In the records below, work out how many lines hold the word "важно". Report the number alone.

--- --- ---

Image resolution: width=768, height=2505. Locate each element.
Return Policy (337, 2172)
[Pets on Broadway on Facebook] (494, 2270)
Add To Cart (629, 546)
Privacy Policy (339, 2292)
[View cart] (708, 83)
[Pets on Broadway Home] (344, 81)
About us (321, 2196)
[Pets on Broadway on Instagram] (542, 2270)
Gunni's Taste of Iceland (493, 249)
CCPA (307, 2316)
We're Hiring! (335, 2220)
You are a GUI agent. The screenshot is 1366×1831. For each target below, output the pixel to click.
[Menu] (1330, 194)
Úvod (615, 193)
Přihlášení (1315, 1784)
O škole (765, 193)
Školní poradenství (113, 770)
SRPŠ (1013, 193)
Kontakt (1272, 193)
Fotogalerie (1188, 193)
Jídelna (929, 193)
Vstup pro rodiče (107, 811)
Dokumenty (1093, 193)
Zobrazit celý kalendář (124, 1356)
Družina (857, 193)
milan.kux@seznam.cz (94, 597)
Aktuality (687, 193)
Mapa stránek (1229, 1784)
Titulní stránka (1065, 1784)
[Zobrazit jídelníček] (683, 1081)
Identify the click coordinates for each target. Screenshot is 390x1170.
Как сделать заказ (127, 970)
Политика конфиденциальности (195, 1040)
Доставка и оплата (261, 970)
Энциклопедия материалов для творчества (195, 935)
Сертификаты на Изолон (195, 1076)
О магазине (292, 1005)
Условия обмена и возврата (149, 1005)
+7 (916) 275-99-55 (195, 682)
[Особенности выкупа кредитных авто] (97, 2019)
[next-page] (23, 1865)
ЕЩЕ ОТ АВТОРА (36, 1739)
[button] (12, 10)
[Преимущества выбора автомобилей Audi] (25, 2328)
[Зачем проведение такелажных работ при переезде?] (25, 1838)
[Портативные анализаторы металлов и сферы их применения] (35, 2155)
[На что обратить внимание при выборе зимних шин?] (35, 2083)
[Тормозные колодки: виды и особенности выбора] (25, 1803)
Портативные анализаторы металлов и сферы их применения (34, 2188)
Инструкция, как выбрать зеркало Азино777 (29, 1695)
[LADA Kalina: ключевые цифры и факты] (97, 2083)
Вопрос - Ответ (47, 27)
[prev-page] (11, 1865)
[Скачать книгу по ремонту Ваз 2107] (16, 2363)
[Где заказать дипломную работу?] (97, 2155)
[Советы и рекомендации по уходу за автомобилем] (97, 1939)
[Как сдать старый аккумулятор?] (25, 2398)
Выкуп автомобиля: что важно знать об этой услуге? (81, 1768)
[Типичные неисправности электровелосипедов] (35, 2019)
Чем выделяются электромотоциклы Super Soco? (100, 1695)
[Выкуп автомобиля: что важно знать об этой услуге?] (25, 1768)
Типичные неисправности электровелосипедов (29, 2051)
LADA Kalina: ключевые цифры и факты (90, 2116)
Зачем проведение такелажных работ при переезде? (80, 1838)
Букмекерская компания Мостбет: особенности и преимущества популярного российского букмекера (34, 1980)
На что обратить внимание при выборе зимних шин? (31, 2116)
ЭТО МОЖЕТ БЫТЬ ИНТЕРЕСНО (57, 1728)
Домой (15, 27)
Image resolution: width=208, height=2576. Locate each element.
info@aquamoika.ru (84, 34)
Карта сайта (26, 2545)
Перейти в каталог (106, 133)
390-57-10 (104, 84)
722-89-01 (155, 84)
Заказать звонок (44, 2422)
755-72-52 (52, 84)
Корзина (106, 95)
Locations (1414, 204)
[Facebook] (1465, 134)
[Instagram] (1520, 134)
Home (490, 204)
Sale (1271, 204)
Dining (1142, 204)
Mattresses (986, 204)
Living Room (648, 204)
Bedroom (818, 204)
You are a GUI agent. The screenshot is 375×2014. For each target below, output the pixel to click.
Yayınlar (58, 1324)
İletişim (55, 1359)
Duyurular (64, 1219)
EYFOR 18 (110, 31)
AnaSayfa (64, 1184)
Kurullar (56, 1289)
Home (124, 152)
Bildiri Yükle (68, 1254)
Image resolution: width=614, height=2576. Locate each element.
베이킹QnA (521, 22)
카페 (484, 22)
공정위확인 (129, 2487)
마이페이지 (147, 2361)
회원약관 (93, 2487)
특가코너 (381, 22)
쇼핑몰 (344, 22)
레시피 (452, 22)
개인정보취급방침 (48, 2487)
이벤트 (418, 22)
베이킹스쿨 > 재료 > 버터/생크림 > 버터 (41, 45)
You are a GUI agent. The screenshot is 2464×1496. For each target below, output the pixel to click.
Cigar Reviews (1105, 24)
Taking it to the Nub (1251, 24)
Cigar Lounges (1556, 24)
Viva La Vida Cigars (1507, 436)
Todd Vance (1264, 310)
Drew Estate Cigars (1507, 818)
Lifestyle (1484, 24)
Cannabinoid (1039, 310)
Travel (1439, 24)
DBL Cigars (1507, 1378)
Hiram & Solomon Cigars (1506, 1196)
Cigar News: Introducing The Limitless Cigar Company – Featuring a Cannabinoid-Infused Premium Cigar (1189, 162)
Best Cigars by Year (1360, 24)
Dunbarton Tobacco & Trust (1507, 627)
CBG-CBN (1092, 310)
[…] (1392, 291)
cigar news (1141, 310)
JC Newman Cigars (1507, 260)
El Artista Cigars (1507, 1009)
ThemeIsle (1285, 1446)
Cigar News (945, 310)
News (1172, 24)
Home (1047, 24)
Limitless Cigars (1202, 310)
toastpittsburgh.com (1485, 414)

--- --- ---

=== The answer ===
2